実験監修:愛知工業大学客員教授 佐伯平二 
※監修者の役職は掲載当時のものです。
企画制作: 日本ガイシ株式会社

実験の説明

どうしてなのかな

二酸化炭素をつめた風船を耳の近くにもってくると、まわりの音が少し大きく聞こえます。虫めがねで太陽の光を集めるときのように、レンズをとおった光が屈折して集められることは知っているけど、音も屈折するの?

そうかなるほど

屈折は光や電波,音など、波の性質をもつもの全てで見られる現象です。音は、空気などの物質が圧縮されると、それに反発する力(弾性力)がはたらいて膨張し、膨張しすぎて元の状態をすぎると、今度は逆向きの力がはたらいて圧縮されるということのくりかえしによって圧力の変化が伝わる現象です。
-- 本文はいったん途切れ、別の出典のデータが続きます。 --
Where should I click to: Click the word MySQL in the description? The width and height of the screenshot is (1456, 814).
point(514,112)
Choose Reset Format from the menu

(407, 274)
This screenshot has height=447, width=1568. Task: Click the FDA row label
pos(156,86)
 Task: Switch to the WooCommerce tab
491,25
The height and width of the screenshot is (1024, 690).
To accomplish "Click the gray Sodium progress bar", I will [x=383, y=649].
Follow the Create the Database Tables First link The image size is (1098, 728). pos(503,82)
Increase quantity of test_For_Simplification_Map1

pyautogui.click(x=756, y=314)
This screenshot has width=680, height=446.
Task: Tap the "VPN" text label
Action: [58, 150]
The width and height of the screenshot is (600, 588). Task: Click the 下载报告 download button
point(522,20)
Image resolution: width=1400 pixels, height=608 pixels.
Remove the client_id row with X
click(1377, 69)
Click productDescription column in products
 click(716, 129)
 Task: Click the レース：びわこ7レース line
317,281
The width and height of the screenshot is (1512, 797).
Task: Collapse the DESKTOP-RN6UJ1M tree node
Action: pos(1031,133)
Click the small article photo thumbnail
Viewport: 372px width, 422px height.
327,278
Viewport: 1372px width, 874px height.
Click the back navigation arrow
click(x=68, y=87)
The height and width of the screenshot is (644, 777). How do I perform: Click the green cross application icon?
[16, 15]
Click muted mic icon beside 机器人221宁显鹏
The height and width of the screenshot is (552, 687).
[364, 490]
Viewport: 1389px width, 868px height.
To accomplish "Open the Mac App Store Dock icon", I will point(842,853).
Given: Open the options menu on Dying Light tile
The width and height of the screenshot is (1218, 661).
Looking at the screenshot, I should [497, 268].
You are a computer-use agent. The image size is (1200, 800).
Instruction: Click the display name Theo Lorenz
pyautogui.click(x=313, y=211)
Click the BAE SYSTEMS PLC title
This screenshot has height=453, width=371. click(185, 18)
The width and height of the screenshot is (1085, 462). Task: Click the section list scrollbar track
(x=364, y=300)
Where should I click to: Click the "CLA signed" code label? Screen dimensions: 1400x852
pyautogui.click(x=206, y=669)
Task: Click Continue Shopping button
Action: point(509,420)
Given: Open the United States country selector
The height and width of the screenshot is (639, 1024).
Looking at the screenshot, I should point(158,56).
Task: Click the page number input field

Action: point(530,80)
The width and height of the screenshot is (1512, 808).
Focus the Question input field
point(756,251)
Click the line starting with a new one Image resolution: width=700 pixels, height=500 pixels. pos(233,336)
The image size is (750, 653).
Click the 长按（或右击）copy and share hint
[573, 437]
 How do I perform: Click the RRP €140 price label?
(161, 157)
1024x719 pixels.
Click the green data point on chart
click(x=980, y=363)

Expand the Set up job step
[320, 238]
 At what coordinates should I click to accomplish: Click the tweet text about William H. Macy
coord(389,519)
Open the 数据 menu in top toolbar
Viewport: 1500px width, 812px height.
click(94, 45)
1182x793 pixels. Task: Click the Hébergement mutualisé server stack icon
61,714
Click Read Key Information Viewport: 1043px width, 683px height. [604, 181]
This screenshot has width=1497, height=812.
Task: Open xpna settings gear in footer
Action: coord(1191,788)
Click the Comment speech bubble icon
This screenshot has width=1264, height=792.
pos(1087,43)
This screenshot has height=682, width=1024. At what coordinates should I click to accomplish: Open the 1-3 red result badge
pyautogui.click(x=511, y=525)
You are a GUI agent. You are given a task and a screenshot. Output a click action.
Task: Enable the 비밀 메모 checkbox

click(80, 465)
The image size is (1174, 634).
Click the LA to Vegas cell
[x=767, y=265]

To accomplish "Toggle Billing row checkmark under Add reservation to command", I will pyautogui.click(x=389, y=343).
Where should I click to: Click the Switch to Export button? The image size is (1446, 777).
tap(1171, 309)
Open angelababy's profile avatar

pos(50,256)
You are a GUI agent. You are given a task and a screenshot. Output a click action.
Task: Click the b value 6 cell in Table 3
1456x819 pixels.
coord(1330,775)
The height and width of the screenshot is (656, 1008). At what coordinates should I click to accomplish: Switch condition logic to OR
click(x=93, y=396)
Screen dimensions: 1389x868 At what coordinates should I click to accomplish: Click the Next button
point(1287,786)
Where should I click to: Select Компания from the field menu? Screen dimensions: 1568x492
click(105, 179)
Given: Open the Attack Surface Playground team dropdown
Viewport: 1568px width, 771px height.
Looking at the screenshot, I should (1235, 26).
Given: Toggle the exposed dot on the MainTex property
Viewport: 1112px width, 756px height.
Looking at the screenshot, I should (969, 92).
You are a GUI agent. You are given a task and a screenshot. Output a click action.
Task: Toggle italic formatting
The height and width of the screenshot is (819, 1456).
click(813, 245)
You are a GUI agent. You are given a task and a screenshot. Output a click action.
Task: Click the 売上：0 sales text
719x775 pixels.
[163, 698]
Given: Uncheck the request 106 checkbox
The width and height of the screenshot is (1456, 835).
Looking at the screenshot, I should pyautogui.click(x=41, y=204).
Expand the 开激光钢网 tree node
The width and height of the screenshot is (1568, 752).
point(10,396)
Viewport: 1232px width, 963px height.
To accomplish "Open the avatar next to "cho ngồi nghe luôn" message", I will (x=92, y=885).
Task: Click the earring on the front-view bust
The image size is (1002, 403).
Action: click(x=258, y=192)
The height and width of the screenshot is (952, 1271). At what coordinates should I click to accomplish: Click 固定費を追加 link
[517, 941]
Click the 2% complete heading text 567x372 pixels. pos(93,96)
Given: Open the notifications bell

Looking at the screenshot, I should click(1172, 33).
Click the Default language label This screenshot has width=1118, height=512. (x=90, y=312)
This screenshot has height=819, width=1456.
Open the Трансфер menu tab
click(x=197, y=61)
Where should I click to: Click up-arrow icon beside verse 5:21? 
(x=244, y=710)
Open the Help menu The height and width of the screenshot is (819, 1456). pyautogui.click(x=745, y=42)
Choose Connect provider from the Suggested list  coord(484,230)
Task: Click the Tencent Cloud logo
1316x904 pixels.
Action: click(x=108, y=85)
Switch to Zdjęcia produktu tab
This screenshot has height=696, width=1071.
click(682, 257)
そして、音が伝わる速度(音速)も、光と同じように物質によって変わります。実験-1では、笛を空気で鳴らしたときと二酸化炭素で鳴らしたときとで、音の高さ(振動数)が変わります。笛から出る音の高さは、音速が一定であれば笛(管)の長さが長いと低くなり、短いと高くなります(実験-2)。また、笛の長さが同じときは音速が速ければ高い音に、遅ければ低い音になります。実験-1では笛の長さは同じですから、空気と二酸化炭素とでは音の高さが低くなった二酸化炭素の方が音速が遅いことがわかります。レンズはガラスの中での光の速度が空気中よりも遅くなるためにおこる屈折現象を利用したものでしたね。虫めがねで光を集めるように、空気よりも音速が遅い二酸化炭素をつめた風船も、音を屈折させてレンズのはたらきをします。このため二酸化炭素をつめた風船を耳の近くにもってくると、音が集められて大きく聞こえたのです。
ところで、イルカは頭の部分に脂肪のかたまりをもっていて、これを音のレンズとして方向性の強い音波を発信して、仲間との交信や物体との距離をはかるために使っています。音のレンズを利用して生活しているのですね。